If Jung and Vygotsky gave very vague age boundaries of the crisis (from 35 to 60 years), then Levinson, who actively studied various age crises, limited the time frame. He believed that the crisis occurs "at the stage of transition to middle adulthood," which occurs at 40-45 years. In the modern world, both men and women aged 25 to 50 go through a "midlife crisis", while in Russia, where life expectancy is shorter than in Europe, most of the population goes through a midlife crisis at 30-40 years …
Myth or Reality?
Most modern psychologists believe that all people, without exception, are going through a midlife crisis. It's just that people who are temperamental and prone to reflection go through this period more painfully, while others do not notice it at all. Modern science generally prefers not to use the term "crisis", calling it a "transition period", since this period can be accompanied by both serious depression and significant personal growth. American psychologist Joan Sherman, for example, is sure that the path that a person chooses after a crisis depends on numerous factors, including the support of loved ones.

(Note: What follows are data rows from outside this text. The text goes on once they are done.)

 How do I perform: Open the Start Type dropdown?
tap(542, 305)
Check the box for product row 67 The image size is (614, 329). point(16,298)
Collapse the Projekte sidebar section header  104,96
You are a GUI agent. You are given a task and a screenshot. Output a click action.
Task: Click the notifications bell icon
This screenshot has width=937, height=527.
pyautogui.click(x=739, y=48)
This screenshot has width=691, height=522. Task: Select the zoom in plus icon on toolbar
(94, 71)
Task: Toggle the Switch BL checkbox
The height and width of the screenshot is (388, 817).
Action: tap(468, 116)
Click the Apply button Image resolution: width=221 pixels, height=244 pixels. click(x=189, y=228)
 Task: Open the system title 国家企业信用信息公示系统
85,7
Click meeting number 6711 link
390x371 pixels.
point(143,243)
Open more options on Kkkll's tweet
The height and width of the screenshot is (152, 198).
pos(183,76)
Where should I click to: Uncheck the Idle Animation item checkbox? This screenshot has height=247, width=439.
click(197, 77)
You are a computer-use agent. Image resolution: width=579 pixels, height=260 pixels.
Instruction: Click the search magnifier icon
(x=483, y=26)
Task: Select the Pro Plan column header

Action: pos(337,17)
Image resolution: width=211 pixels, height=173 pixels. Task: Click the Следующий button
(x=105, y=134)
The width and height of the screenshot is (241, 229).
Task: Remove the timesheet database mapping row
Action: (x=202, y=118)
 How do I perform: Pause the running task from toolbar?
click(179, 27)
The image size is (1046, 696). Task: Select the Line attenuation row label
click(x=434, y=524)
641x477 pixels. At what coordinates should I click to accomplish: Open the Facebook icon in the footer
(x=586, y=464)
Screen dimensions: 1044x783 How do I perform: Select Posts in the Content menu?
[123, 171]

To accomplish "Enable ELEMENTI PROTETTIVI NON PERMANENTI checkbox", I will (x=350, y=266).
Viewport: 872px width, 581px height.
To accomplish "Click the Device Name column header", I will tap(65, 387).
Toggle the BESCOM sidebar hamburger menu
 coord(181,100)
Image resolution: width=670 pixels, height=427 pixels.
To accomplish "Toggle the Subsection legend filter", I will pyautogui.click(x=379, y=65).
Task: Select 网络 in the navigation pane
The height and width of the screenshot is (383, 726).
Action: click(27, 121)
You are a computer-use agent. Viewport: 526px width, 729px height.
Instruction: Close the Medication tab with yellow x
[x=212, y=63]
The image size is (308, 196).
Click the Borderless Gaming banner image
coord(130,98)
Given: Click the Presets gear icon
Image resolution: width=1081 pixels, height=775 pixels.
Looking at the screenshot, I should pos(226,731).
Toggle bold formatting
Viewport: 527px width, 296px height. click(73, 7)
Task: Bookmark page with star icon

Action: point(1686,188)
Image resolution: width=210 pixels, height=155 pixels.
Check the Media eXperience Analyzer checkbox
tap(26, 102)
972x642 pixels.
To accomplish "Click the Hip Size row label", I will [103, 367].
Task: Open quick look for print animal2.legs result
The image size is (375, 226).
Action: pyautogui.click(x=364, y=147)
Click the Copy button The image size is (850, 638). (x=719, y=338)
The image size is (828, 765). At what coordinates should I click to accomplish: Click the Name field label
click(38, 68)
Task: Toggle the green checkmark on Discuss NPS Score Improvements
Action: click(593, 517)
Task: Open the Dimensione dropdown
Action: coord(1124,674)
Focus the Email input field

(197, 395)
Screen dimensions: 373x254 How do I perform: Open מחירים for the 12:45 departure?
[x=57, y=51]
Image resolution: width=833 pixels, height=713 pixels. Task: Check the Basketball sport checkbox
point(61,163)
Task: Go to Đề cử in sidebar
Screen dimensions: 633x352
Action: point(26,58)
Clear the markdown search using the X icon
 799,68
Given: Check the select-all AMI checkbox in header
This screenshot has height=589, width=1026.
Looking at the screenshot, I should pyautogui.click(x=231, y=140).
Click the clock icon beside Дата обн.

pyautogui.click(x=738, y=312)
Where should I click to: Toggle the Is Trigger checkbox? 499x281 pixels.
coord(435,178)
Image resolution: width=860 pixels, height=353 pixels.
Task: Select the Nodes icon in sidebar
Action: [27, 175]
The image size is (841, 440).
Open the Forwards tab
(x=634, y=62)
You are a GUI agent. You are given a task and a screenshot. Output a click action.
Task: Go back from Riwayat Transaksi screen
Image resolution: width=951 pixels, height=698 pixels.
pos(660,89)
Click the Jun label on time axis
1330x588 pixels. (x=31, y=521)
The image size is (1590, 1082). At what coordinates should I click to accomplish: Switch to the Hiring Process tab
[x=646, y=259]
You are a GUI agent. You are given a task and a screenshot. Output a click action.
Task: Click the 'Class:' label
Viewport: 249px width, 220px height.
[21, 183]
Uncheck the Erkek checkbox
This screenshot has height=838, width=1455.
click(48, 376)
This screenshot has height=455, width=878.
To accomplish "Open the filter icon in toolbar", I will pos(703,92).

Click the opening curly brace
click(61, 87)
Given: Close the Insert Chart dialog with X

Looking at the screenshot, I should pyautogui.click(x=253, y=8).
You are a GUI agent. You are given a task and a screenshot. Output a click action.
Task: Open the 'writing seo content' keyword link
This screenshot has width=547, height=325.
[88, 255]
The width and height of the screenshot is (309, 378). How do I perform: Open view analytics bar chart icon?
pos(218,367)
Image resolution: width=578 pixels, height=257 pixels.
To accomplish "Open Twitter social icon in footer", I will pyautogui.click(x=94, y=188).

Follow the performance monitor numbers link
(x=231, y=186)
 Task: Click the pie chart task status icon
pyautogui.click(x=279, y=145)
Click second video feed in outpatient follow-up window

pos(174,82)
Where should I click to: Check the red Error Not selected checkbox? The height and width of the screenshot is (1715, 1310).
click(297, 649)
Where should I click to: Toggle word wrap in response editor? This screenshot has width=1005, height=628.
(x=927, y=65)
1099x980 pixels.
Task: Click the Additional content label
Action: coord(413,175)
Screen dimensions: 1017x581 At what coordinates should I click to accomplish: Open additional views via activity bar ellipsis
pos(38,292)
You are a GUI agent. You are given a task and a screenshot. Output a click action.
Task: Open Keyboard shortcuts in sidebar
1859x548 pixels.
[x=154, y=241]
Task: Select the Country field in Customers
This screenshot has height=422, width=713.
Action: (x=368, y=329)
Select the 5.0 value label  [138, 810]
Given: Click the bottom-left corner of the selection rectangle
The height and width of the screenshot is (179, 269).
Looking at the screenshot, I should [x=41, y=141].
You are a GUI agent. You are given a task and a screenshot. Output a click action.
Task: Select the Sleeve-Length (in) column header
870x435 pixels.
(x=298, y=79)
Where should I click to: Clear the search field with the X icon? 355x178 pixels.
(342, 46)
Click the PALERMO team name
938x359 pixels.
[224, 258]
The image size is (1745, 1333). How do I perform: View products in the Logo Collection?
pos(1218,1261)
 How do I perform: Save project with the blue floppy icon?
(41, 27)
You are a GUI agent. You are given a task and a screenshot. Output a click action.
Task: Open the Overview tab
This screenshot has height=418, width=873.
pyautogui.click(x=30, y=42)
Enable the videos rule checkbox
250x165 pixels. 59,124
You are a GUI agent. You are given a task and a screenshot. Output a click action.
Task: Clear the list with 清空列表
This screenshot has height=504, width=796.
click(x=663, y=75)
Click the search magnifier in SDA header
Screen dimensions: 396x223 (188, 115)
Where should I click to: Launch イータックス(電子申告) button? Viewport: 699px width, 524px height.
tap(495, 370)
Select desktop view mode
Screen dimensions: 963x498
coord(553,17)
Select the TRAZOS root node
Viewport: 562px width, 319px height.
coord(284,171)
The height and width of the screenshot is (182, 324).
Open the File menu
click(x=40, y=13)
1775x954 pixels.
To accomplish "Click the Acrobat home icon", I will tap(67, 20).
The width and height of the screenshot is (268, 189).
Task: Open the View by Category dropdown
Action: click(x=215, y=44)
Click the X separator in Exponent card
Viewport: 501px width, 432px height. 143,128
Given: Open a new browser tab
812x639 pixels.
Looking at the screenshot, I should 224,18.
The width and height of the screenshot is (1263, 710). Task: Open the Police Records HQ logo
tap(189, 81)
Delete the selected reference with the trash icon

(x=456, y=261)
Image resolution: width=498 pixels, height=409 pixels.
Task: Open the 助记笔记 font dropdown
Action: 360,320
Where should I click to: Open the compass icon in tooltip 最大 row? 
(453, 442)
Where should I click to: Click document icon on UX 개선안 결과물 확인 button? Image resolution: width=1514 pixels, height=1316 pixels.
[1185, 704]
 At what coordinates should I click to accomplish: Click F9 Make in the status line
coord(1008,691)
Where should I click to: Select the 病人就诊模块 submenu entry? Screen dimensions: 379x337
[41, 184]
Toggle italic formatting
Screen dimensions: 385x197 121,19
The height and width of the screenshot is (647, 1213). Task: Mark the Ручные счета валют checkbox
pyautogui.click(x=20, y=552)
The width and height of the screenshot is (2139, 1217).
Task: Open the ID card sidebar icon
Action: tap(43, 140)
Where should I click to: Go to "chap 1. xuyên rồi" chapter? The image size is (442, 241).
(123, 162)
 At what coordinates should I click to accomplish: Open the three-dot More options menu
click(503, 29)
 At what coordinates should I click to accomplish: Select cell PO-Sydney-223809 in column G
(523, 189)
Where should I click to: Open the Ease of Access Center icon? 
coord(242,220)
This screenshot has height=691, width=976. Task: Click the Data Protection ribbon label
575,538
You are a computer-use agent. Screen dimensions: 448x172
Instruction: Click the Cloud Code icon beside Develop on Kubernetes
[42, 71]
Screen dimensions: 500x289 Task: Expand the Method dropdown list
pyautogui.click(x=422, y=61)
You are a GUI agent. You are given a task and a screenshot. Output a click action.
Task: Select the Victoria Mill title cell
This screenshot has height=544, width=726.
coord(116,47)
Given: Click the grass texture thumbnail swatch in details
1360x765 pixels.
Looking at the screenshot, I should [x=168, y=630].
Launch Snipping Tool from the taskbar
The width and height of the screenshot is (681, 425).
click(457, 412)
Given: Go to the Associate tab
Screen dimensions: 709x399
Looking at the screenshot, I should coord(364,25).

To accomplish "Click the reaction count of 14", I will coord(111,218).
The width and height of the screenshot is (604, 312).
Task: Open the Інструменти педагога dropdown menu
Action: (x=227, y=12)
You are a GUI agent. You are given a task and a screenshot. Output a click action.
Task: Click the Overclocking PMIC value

Scientists from Tel Aviv University, led by Carlo Strenger, are convinced that middle age is the moment when the "second wind" should open. This time is perfect for self-development, setting new goals and realizing them.
Israeli scientists refute the notion that the brain capacity of a 40-year-old person is beginning to deteriorate. It is at this age that life can be full of rich events and activities for which there was simply no time before. To overcome the crisis, according to Professor Strenger, will help the awareness of the possibility of improving one's life, building personal plans, knowing oneself and searching for strengths, which, however, may not meet the expectations of others. Finally, the one who is not afraid of difficulties and is guided in choosing a new path by his own experience and knowledge, and not by blind ambitions, will be able to overcome the crisis. James Hollis, in his book Midway Pass, speaks of the unique opportunity that a person gets. It allows you to make the second part of life more exciting and interesting.
Know the enemy by sight
Appetite disorders, drowsiness, feelings of hopelessness and pessimism, irritability and anxiety, guilt, loss of interest in what is happening - these symptoms may indicate the onset of a midlife crisis. Thoughts about the illusory nature of a life lived, about unfulfilled plans, a not found vocation, about the fact that most of life has remained in the past lead to despondency, emptiness, self-pity and other negative emotional experiences. Modern domestic and foreign psychologists give different descriptions of ways out of the crisis, while the majority are sure that it is possible to prepare for the crisis in advance. Healthy food, good active rest, a new hobby - all this can help to adequately endure the "blow". Given that the age range of the onset of the crisis is extremely blurred, preparation should begin as early as adolescence.